Sous « Joseph Kabila » plusieurs cas de violences et de meurtres sont à mettre au passif de cette unité à la réputation sulfureuse. A titre d’exemple, on peut citer entre autre:

  • Armand Tungulu Mudiandambu. En séjour à Kinshasa, ce Bruxellois a été interpellé le 29 septembre 2010 par des « GR ». Il a été accusé d’avoir caillassé le cortège de « Joseph Kabila » sur l’ex-avenue du 24 novembre. Détenu dans un cachot au Camp Tshathi, QG de la Garde Républicaine, « Armand » se serait « suicidé » dans la nuit du 1er au 2 octobre 2010. Nul ne connait la version de faits d’Armand. L’actuel général Ilunga Kampete, alors colonel, a bien connu ce dossier. La famille de Tungulu n’a jamais vu le corps. Elle ignore le lieu d’inhumation.   
  • Les policiers de roulage Yandu et Mukoyo sont passés à tabac au Rond-point Socimat par des « GR » chargés d’escorter Zoé « Kabila » dont le seul titre était « le frère de… ». C’était le 21 octobre 2010.
  • Lors de la manifestation pacifique des 19, 20 et 21 janvier 2015, les « GR » vont tirer à balles réelles sur des manifestants. Bilan: 38 morts. Des témoins vont surprendre des membres de cette « unité d’élite » en train d’emporter des cadavres pour effacer des traces.

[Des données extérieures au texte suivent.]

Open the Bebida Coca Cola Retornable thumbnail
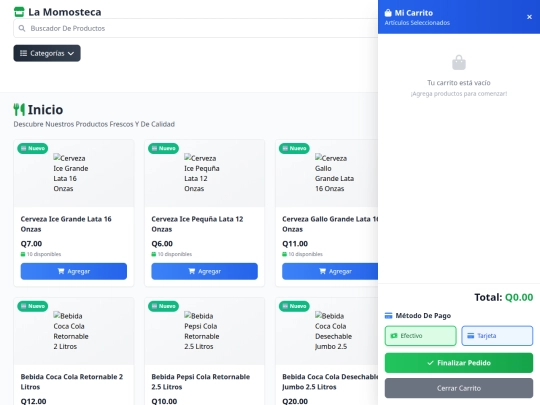Image resolution: width=540 pixels, height=405 pixels. click(x=74, y=331)

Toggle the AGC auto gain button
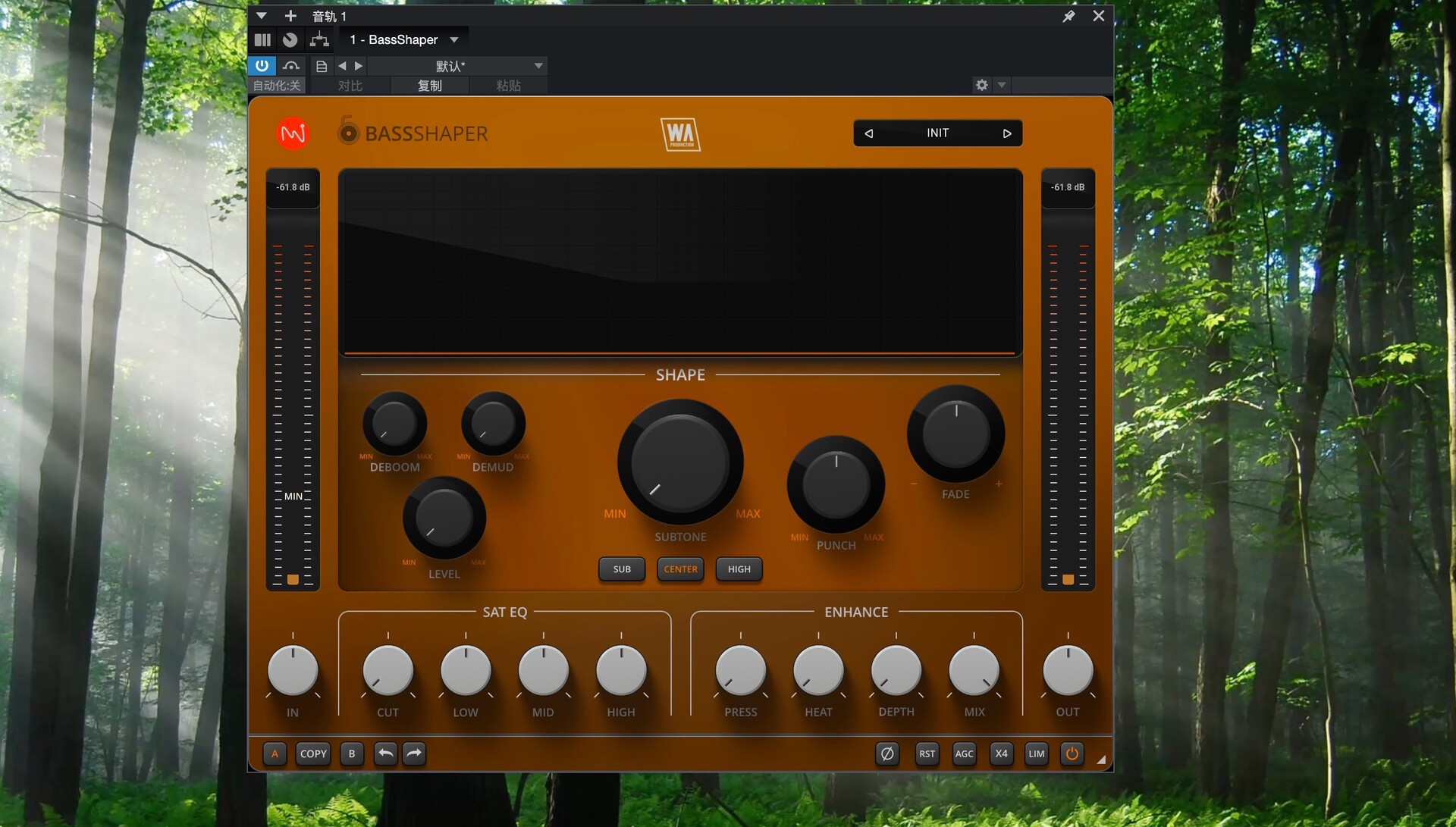[x=964, y=753]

  •  Franck Diongo Shamba, président du MLP (Mouvement lumumbiste progressiste). Opposant, Diongo ne cessait d’inviter « Kabila » à respecter les dispositions constitutionnelles relatives au nombre de mandats présidentiels. Le second mandat expirait le 19 décembre 2016. C’est ce jour-là que des « GR » ont tenté de s’introduire chez lui. Ceux-ci vont lancer une expédition punitive chez le Président du MLP accusé d’avoir séquestré leurs camarades. Diongo sera passé à tabac et torturé au Camp Tshatshi. Le 28 décembre 2016, il est condamné à cinq ans de servitude pénale par la Cour suprême.
  • Au « Grand Katanga », sous « Kabila », des « GR » étaient affectés de « protéger » des carrés miniers et d’assurer la sécurité des sujets chinois qui pillent le fameux bois rouge « Mukula ». A Kasumbalesa, des « GR » sont – étaient? – chargés de récupérer des marchandises « destinées » à Sifa Mahanya, la mère putative de « Joseph » et sa fratrie. Des commerçants étrangers recouraient à son influence pour contourner les taxes douanières, moyennant une « commission ».  

On le voit, les « GR » ont été principalement conçus comme une « garde prétorienne ». Mission: garantir la pérennité du pouvoir de « Joseph Kabila ». « Cette unité est et reste une sorte d’épée de Damoclès sur la tête de tous ceux qui rêvent de déboulonner le système incarné par l’ex-Raïs », résume un « Fatshiste ».